ERZİNCAN Binali Yıldırım Üniversitesi Güzel Sanatlar Fakültesi (GSF) Dekanı Prof. Dr. Mehmet Kavukçu, 11 ilin etkilendiği deprem bölgesindeki enkazdan getirdiği malzemelerle yaptığı çalışmayı farkındalık oluşması için sergiledi.
Sanatçı ve akademisyen, Prof. Dr. Mehmet Kavukcu, 6 Şubat tarihinde Kahramanmaraş merkezli 11 ili etkileyen depremin ardından bıraktığı büyük yıkımın acısını paylaşabilmek adına yeni bir performans gerçekleştirdi. Erzincan'da depreme dikkat çekmek isteyen Erzincan Binali Yıldırım Üniversitesi Güzel Sanatlar Fakültesi Dekanı Prof.
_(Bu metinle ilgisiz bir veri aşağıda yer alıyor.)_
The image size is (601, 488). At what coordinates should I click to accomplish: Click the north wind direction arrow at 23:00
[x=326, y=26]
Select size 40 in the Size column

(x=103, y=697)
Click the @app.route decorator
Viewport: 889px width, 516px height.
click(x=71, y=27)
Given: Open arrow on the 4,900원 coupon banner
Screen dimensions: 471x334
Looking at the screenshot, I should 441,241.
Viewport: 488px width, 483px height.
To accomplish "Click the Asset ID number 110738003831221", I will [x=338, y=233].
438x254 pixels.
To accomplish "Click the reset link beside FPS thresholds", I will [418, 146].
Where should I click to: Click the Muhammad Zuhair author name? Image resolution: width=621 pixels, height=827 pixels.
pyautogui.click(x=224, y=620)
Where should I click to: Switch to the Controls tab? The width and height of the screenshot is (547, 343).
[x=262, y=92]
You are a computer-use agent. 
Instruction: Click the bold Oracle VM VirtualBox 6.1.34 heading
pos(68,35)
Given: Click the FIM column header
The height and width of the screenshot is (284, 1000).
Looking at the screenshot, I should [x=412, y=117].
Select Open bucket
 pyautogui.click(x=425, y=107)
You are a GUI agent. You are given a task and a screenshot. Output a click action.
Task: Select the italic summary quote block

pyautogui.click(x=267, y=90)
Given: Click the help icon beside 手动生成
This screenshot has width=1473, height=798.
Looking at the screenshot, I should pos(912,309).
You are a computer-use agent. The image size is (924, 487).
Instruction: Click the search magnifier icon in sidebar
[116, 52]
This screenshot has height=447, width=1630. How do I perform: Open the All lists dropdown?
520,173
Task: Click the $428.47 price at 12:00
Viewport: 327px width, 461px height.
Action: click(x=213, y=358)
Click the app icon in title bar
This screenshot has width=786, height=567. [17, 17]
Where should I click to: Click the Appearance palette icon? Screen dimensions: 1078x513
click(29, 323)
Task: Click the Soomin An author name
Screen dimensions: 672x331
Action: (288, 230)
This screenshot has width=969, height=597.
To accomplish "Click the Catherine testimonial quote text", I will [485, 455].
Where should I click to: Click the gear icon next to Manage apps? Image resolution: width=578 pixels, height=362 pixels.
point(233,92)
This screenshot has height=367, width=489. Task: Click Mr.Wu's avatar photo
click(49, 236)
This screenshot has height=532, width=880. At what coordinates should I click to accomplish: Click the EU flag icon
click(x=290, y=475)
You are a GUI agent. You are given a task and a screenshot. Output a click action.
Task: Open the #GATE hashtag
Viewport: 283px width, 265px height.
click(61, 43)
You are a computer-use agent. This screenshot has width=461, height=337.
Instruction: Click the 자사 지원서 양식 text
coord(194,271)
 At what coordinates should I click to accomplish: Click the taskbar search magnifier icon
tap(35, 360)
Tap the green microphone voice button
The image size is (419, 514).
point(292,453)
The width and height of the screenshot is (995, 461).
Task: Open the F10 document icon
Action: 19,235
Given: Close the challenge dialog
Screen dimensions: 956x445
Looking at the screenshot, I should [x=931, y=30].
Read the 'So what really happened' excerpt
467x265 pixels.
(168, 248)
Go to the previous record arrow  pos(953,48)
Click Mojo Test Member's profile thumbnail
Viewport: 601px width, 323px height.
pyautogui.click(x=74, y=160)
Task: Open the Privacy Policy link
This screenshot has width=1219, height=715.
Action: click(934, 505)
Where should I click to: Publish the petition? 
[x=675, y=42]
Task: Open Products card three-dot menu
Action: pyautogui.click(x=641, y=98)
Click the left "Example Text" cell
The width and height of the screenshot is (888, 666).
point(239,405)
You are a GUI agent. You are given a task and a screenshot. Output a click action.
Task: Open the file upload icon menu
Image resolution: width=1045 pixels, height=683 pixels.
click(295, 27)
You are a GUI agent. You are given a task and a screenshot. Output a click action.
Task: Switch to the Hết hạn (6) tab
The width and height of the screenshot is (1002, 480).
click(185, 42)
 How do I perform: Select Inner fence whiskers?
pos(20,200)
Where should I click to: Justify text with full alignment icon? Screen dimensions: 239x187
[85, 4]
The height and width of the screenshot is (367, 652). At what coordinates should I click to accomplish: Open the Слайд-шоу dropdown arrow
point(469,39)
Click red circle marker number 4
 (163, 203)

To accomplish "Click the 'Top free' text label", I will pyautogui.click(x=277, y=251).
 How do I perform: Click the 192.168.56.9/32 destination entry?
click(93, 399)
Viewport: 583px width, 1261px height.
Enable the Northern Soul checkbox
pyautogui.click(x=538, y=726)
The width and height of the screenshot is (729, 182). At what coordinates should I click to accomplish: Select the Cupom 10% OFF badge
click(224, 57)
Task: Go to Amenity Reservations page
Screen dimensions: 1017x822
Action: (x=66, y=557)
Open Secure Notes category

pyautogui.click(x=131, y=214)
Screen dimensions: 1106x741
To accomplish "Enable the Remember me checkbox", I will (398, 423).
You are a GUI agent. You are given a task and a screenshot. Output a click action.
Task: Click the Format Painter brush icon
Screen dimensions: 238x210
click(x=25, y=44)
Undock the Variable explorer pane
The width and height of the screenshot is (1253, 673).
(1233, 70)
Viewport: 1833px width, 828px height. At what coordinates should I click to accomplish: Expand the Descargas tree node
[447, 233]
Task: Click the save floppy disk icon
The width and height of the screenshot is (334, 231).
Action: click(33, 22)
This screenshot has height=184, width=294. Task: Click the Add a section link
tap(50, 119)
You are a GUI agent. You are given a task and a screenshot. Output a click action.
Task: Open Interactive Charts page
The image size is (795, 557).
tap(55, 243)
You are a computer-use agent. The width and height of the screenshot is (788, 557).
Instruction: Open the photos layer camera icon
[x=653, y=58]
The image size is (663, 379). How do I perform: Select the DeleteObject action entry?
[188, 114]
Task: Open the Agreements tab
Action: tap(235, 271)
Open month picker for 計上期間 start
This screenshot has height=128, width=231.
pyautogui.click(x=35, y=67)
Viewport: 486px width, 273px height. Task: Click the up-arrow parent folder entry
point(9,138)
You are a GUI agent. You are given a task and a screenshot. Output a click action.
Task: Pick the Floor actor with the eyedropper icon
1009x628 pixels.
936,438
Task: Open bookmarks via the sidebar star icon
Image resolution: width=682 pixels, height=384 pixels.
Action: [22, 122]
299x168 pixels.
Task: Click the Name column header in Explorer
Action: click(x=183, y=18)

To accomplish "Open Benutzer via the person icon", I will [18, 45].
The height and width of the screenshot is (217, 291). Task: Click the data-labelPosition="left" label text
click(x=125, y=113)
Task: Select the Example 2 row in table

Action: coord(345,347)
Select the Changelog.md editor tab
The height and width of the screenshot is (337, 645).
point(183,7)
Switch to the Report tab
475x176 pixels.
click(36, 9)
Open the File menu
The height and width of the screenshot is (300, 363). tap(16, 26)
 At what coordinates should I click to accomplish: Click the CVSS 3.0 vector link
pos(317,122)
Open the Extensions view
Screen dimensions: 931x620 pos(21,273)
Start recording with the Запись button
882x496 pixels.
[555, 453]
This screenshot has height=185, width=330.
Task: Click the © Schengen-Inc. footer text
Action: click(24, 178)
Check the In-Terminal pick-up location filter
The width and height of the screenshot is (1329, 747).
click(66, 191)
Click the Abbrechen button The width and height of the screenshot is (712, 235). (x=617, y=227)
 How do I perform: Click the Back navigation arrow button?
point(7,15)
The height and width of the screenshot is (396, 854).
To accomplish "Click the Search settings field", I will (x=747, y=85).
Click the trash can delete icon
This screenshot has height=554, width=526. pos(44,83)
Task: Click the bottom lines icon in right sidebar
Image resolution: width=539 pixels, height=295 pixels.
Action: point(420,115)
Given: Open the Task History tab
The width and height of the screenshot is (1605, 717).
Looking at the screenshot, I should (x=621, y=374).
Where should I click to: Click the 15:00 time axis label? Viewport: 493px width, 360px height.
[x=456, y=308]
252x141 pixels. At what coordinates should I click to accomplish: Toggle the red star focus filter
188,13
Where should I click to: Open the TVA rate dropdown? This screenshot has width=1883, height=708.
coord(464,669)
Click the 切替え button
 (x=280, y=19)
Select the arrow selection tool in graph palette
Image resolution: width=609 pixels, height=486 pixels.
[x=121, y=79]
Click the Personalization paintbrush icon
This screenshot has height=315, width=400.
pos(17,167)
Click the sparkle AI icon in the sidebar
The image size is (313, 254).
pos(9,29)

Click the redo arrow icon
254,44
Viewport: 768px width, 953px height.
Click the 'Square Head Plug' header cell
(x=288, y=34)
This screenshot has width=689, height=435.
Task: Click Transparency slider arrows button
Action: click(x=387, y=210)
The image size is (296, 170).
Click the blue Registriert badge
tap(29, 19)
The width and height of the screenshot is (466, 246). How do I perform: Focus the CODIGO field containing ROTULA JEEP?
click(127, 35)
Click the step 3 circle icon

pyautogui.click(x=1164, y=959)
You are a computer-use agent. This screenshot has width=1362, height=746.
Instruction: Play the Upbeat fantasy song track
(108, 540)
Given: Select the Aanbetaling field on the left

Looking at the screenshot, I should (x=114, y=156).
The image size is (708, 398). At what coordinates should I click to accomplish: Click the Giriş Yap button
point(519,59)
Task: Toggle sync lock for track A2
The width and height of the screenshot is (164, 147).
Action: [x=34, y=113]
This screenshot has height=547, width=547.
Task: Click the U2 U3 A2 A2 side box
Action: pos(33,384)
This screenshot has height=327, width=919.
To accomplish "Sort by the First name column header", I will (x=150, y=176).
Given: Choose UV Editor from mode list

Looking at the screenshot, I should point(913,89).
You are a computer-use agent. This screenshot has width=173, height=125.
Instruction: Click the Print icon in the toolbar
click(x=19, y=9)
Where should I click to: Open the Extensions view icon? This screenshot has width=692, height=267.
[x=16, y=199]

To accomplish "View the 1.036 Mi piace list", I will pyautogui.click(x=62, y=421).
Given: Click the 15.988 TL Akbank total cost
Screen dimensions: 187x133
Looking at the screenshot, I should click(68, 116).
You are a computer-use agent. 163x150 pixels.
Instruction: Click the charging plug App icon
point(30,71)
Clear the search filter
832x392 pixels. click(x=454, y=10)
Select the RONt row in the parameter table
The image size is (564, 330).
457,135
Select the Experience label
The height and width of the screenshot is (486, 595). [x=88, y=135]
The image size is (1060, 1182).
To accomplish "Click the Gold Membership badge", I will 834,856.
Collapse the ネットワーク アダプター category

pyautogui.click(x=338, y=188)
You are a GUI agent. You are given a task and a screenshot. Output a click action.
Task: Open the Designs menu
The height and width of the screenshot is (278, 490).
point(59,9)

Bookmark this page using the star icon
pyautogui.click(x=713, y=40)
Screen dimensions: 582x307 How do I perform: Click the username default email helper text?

Dr. Mehmet Kavukçu, Hatay'daki enkazdan topladığı malzemeleri Erzincan Ordu Caddesi üzerindeki Barış Manço Parkı'nda platforma yerleştirerek deprem gerçeğine dikkat çekmek istedi. Hatay'da deprem de hasar gören binalardan topladığı malzemeleri platforma yerleştiren Prof. Dr. Kavukçu, depreme dikkat çekmek ve insanların bu konuda daha bilinçli olmalarına vesile olmak için böyle bir çalışma gerçekleştirdiğini söyledi.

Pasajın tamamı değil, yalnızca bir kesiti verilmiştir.